■ **Exercise brief**
Provide again, from the entries below, every line from the one containing "Where should I click to: Click the lace-side" through the one containing "The image size is (824, 393).", exactly as written, and no other line.

====== Supplied entries ======

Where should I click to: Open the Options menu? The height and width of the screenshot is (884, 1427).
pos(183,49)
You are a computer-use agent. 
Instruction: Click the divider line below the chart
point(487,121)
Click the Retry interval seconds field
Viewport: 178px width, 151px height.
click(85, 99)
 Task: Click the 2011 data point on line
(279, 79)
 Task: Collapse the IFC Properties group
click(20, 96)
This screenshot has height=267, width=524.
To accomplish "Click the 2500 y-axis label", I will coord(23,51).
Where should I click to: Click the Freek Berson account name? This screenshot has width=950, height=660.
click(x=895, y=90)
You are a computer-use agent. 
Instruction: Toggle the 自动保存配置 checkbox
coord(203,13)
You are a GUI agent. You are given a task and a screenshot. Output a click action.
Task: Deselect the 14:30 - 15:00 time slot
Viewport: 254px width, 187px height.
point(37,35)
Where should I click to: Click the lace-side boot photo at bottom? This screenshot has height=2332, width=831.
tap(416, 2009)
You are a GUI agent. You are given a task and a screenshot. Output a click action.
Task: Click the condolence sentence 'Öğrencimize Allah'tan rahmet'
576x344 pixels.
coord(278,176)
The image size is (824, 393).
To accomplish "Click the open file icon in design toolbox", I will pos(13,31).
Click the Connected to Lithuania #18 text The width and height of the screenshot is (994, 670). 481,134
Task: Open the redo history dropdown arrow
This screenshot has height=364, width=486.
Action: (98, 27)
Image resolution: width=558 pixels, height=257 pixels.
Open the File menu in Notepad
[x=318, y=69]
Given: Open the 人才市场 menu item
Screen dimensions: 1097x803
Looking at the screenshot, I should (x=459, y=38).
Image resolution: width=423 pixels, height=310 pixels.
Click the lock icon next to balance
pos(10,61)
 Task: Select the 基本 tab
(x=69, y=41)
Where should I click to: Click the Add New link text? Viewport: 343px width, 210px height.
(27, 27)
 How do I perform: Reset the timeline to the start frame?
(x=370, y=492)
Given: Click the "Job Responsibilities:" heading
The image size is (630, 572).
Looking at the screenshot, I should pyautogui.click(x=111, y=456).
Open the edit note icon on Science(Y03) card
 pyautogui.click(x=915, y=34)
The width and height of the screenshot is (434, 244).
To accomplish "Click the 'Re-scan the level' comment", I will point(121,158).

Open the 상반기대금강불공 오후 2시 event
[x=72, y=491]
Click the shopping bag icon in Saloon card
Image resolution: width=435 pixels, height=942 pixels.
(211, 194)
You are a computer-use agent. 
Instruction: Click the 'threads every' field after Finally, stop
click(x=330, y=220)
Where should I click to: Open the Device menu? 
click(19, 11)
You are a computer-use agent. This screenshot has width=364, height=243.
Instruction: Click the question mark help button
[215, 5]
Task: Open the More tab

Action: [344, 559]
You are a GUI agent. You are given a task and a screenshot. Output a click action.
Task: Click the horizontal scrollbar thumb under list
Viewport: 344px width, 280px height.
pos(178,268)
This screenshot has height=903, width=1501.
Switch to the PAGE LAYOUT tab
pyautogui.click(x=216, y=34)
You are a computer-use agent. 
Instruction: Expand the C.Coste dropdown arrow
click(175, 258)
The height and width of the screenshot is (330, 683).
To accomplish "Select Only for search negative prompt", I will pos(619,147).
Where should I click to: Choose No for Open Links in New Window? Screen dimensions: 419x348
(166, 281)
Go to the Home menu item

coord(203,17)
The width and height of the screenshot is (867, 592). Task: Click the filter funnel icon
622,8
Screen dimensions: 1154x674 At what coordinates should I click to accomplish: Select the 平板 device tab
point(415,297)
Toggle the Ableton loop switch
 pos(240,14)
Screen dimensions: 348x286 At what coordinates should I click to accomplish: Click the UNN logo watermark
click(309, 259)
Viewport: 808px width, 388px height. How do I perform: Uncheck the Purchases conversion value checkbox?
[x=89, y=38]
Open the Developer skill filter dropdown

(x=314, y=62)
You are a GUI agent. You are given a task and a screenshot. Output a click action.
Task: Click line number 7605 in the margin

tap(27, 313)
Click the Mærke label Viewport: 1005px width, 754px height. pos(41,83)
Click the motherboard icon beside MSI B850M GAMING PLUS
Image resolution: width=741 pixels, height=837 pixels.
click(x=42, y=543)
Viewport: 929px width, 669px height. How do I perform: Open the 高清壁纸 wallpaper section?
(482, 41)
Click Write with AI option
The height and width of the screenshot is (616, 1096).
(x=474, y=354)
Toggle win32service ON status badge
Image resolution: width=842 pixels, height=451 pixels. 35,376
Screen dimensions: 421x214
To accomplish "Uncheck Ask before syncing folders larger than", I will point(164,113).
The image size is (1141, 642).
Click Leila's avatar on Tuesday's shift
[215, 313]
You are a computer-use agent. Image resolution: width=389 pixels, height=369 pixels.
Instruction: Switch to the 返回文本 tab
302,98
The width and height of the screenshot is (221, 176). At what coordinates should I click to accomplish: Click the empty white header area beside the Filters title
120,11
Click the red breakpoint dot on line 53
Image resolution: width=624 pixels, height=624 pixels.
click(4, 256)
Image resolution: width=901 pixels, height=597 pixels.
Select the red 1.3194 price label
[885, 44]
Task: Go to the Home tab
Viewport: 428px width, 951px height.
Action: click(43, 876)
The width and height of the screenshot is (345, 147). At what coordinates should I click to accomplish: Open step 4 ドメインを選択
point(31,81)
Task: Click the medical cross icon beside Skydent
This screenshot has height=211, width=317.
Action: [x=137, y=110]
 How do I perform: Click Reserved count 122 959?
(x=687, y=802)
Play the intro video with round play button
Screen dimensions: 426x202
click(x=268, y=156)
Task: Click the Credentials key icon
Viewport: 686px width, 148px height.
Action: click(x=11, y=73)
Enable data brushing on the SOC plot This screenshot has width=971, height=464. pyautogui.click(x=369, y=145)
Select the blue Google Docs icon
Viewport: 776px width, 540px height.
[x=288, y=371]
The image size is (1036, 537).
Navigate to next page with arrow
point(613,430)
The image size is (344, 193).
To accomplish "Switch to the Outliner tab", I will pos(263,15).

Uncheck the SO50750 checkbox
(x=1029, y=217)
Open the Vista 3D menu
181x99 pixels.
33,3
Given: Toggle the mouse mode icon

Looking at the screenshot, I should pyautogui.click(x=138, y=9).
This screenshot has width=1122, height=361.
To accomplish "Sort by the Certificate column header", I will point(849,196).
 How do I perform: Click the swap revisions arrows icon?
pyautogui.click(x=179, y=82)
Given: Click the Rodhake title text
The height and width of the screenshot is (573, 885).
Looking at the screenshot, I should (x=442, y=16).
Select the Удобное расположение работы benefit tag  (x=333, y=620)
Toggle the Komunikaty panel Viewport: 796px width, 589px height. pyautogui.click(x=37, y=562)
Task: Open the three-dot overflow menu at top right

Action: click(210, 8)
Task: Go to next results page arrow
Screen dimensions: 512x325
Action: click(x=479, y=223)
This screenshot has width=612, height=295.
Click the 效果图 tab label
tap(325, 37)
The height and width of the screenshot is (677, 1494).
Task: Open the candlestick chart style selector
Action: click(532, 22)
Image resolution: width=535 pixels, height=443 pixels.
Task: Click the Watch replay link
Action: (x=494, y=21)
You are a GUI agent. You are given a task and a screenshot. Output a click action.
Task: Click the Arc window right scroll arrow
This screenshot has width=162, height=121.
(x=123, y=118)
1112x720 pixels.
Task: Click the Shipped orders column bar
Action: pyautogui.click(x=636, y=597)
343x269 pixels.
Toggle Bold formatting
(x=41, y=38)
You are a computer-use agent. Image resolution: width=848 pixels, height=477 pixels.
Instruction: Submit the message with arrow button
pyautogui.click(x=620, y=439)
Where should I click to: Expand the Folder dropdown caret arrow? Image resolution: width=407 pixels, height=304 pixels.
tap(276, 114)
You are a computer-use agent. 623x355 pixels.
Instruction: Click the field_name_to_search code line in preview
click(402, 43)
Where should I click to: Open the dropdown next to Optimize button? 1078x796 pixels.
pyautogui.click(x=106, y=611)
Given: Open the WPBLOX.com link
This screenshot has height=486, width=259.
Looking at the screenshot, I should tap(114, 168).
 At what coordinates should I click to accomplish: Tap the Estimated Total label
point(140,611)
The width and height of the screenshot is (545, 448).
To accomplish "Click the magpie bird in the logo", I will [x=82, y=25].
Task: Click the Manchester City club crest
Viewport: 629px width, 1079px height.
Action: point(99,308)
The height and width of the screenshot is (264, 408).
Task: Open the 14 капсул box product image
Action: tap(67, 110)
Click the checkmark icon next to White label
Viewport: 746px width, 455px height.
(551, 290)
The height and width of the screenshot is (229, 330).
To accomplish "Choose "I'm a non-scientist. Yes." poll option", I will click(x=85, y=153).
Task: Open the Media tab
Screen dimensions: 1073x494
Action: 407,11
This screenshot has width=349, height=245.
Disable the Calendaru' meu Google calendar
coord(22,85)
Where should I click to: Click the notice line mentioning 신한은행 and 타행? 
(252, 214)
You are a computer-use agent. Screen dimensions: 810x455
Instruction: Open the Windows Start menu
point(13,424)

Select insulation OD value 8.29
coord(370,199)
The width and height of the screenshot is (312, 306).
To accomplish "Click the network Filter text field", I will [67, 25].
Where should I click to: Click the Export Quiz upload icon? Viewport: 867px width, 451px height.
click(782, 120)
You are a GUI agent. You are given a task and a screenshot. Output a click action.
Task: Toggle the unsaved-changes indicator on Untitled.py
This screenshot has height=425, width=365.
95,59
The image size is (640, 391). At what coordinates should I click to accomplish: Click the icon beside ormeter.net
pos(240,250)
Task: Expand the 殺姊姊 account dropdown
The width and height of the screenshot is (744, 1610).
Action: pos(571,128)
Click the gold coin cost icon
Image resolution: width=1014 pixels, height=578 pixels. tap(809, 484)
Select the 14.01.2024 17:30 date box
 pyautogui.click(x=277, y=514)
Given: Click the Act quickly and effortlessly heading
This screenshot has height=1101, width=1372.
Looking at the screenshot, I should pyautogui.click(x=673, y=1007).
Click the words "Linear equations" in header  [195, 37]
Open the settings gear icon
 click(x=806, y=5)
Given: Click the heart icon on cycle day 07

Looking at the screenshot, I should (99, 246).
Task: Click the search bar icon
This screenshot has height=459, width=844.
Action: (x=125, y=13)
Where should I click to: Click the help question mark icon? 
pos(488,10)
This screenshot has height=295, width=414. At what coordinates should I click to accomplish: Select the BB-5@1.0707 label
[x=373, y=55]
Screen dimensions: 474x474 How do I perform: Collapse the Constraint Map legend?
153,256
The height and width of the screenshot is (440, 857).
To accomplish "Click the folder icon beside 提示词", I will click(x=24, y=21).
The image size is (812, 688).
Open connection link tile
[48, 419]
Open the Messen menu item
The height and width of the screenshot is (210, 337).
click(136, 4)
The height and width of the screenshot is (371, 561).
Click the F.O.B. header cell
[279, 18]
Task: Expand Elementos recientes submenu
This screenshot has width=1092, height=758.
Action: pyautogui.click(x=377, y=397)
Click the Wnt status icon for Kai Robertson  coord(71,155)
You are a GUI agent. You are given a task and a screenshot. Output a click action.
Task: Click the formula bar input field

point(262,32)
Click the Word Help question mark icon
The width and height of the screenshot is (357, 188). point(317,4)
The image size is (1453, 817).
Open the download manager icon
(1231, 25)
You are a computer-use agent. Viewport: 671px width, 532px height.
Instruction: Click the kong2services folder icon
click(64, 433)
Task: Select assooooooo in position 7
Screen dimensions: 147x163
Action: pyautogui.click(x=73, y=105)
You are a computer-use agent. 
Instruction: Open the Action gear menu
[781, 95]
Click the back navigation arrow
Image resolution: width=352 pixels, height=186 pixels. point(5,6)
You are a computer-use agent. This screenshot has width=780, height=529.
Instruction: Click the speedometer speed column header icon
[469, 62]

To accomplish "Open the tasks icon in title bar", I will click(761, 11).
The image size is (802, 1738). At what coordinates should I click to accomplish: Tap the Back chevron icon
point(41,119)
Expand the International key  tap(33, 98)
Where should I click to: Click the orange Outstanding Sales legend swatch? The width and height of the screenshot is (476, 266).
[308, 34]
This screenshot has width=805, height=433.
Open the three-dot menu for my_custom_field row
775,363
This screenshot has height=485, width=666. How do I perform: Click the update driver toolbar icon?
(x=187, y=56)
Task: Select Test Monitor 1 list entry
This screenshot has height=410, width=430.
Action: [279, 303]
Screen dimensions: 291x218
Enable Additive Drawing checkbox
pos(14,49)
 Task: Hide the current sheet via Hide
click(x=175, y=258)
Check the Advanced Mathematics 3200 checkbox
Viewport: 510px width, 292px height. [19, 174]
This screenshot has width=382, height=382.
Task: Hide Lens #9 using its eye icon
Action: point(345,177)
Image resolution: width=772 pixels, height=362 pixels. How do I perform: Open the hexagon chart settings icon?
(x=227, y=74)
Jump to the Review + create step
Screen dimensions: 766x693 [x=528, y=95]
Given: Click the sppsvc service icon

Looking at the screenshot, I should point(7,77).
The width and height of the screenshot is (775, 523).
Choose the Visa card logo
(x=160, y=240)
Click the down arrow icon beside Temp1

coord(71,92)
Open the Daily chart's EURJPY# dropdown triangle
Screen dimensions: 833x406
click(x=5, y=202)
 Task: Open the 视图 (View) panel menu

======

■ **Completed exercise**
Where should I click to: Click the lace-side boot photo at bottom? This screenshot has height=2332, width=831.
tap(416, 2009)
You are a GUI agent. You are given a task and a screenshot. Output a click action.
Task: Click the condolence sentence 'Öğrencimize Allah'tan rahmet'
576x344 pixels.
coord(278,176)
The image size is (824, 393).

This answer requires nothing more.